### ACTIVITY
Repeat the records word for word.

### EXERCISE DATA
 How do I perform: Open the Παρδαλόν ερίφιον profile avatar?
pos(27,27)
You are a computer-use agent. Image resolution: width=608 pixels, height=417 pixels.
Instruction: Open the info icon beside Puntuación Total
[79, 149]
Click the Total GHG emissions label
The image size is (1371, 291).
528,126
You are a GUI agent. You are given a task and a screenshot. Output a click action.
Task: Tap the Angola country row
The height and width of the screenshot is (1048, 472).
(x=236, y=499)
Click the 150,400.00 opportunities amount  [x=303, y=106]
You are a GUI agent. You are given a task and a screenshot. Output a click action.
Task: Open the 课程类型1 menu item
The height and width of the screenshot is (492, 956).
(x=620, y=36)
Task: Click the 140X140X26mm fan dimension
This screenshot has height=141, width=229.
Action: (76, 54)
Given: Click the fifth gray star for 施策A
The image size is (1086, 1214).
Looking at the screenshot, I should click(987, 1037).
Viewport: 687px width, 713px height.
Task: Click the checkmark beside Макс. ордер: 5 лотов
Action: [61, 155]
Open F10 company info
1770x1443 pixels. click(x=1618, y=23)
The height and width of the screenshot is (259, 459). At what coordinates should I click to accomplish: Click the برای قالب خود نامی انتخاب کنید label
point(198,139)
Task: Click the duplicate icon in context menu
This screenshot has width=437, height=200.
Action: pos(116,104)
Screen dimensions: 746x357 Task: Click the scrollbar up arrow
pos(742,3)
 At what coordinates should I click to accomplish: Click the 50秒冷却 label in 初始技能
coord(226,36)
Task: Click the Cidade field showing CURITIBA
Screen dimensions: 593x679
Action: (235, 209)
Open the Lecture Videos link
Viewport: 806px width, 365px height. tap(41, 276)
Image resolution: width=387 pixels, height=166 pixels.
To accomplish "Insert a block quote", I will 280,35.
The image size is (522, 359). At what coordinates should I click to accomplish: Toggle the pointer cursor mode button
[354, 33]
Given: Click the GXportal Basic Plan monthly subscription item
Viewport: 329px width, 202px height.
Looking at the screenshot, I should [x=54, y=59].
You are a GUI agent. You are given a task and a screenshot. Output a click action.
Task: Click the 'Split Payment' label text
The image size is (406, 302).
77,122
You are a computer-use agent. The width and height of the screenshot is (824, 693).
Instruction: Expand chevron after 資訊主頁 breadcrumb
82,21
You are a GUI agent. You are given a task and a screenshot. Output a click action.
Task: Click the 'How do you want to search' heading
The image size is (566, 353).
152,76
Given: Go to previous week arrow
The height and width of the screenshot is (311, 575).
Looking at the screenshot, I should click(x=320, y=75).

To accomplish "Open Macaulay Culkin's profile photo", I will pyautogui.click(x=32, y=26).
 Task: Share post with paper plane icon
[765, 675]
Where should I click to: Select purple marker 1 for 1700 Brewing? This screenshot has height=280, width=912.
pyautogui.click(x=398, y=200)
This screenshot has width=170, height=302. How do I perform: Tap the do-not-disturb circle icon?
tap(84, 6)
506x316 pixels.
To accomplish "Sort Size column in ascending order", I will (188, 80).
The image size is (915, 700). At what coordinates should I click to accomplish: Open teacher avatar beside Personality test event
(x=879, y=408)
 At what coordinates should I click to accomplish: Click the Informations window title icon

### RESULT
 How do I perform: Open the Παρδαλόν ερίφιον profile avatar?
pos(27,27)
You are a computer-use agent. Image resolution: width=608 pixels, height=417 pixels.
Instruction: Open the info icon beside Puntuación Total
[79, 149]
Click the Total GHG emissions label
The image size is (1371, 291).
528,126
You are a GUI agent. You are given a task and a screenshot. Output a click action.
Task: Tap the Angola country row
The height and width of the screenshot is (1048, 472).
(x=236, y=499)
Click the 150,400.00 opportunities amount  [x=303, y=106]
You are a GUI agent. You are given a task and a screenshot. Output a click action.
Task: Open the 课程类型1 menu item
The height and width of the screenshot is (492, 956).
(x=620, y=36)
Task: Click the 140X140X26mm fan dimension
This screenshot has height=141, width=229.
Action: (76, 54)
Given: Click the fifth gray star for 施策A
The image size is (1086, 1214).
Looking at the screenshot, I should click(987, 1037).
Viewport: 687px width, 713px height.
Task: Click the checkmark beside Макс. ордер: 5 лотов
Action: [61, 155]
Open F10 company info
1770x1443 pixels. click(x=1618, y=23)
The height and width of the screenshot is (259, 459). At what coordinates should I click to accomplish: Click the برای قالب خود نامی انتخاب کنید label
point(198,139)
Task: Click the duplicate icon in context menu
This screenshot has width=437, height=200.
Action: pos(116,104)
Screen dimensions: 746x357 Task: Click the scrollbar up arrow
pos(742,3)
 At what coordinates should I click to accomplish: Click the 50秒冷却 label in 初始技能
coord(226,36)
Task: Click the Cidade field showing CURITIBA
Screen dimensions: 593x679
Action: (235, 209)
Open the Lecture Videos link
Viewport: 806px width, 365px height. tap(41, 276)
Image resolution: width=387 pixels, height=166 pixels.
To accomplish "Insert a block quote", I will 280,35.
The image size is (522, 359). At what coordinates should I click to accomplish: Toggle the pointer cursor mode button
[354, 33]
Given: Click the GXportal Basic Plan monthly subscription item
Viewport: 329px width, 202px height.
Looking at the screenshot, I should [x=54, y=59].
You are a GUI agent. You are given a task and a screenshot. Output a click action.
Task: Click the 'Split Payment' label text
The image size is (406, 302).
77,122
You are a computer-use agent. The width and height of the screenshot is (824, 693).
Instruction: Expand chevron after 資訊主頁 breadcrumb
82,21
You are a GUI agent. You are given a task and a screenshot. Output a click action.
Task: Click the 'How do you want to search' heading
The image size is (566, 353).
152,76
Given: Go to previous week arrow
The height and width of the screenshot is (311, 575).
Looking at the screenshot, I should click(x=320, y=75).

To accomplish "Open Macaulay Culkin's profile photo", I will pyautogui.click(x=32, y=26).
 Task: Share post with paper plane icon
[765, 675]
Where should I click to: Select purple marker 1 for 1700 Brewing? This screenshot has height=280, width=912.
pyautogui.click(x=398, y=200)
This screenshot has width=170, height=302. How do I perform: Tap the do-not-disturb circle icon?
tap(84, 6)
506x316 pixels.
To accomplish "Sort Size column in ascending order", I will (188, 80).
The image size is (915, 700). At what coordinates should I click to accomplish: Open teacher avatar beside Personality test event
(x=879, y=408)
 At what coordinates should I click to accomplish: Click the Informations window title icon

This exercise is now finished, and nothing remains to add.